I am a member of AICA – International Association of Art Critics and the Common Space initiative. Between 2021 and 2025, I served as a Board Member of the Forum Association of Dance Art Societies, and between 2019 and 2022, I was a member of CIMAM – International Committee for Museums and Collections of Modern Art.

Together with Alex Baczyński-Jenkins, Ola Knychalska, Julia Morandeira Arrizabalaga, and Kasia Właszczyk, I co-developed How to Touch Movement? Social Choreographies, Performance and Queer Feminisms as World-Making, a Kem School programme.

I am a recipient of the Grażyna Kulczyk Fellowship in the field of contemporary choreography and the Młoda Polska scholarship (2018). In 2018, I was a visiting researcher at the Centre for Dance Research at Roehampton University, London. In 2026, I graduated from the intensive course in experimental choreography organized by Centre in Motion / Burdąg Foundation.

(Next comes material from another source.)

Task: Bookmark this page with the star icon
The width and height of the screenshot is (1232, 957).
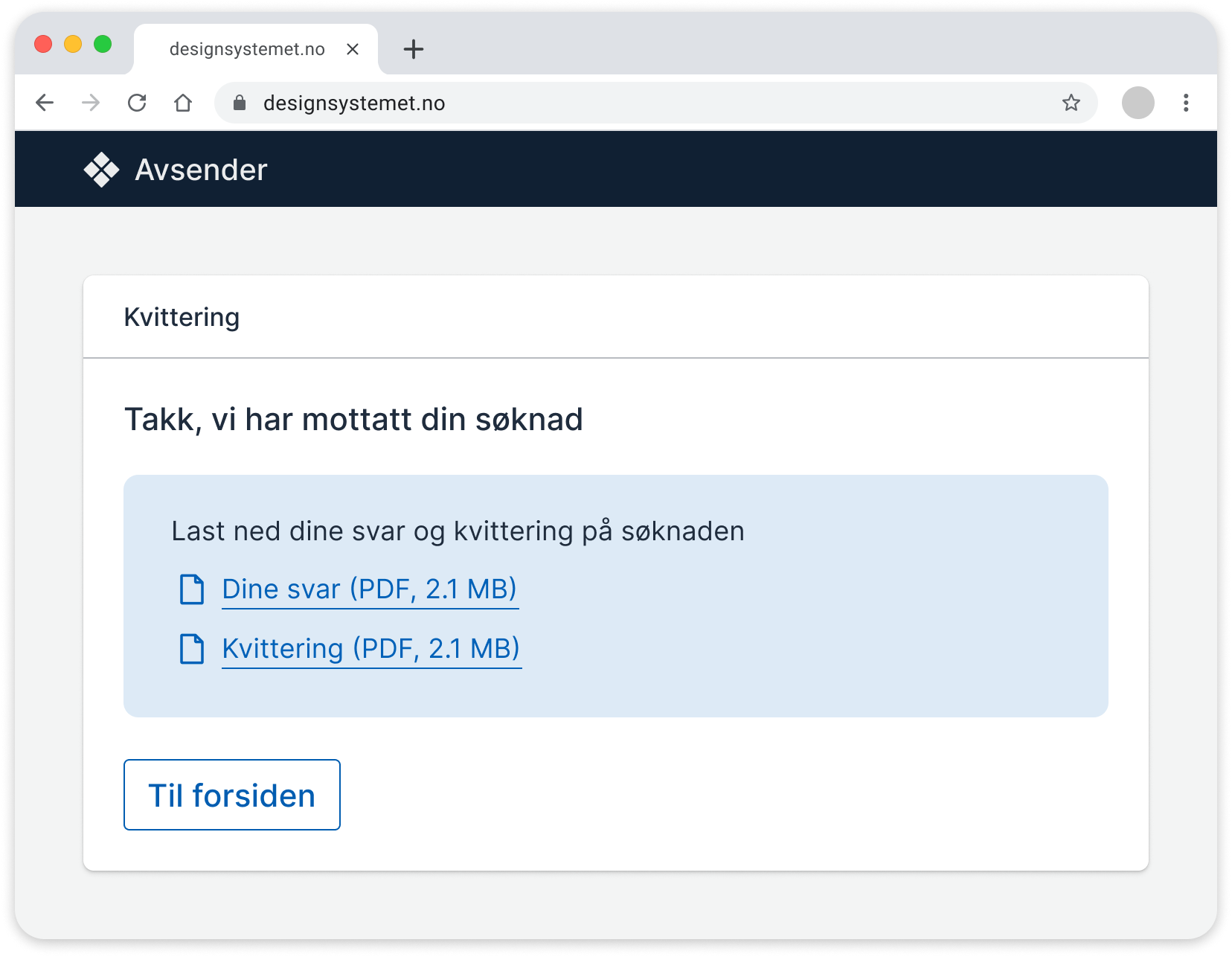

︎ Email: katarzyna.sloboda@gmail.com

texts and publications ︎ academia.edu

︎ Linkedin


Common Space


Common Space is a non-for-profit, seminar/workshop-based collective. Initiated in May 2020, it has been set up as fortnightly meetings delivered in a non-hierarchical, online shared space. The method of our work is based on reading and moderated discussion around texts written by practitioners and researchers of the body movement. Its crucial parts are bespoke choreographic practices proposed by the group’s members and informed by working with imagination, drawing, attention, and word. The activity of the group is documented in the form of collective notes.

The key aims of the Common Space are:
● building a non-institutional community of creators based on care and trust;
● creating a possibility of exploration of individual and collective art practices;
● developing the language of the theory of movement and its crossover with practice.

The Common Space stems from a deep need for social solidarity and transition from an individual to a collective search for tools of creative cooperation, generating and sharing the knowledge and discourse around dance, performance art, and good practices of 'choreography of organizing from the bottom up'. The creative exchange of experiences not focused on obtaining tangible work places us in opposition to the common phenomenon of a cultural overproduction and has the potential of becoming both a source and a research apparatus, which could function also outside of the context of the pandemic. The initiative focuses on talking, critiquing, inspiring, and confronting various opinions.

We believe that creativity is a form of developing and maintaining bonds, a precious process, which is also time-, attention- and energy-consuming. The lockdown, the social distance regime, and the transfer of activities to the virtual space, have revealed the potential for a meeting placed outside of the currently existing structures. During the pandemic, the conceptual, collective work on the movement research enables us to develop practices in the time of impeded contacts and precarious status of female artists. We consider the diversity of our sensitivities, as well as experiences gained in many creative communities and places around the world, an asset that enriches the dynamics of our meetings and the self-organization of our group.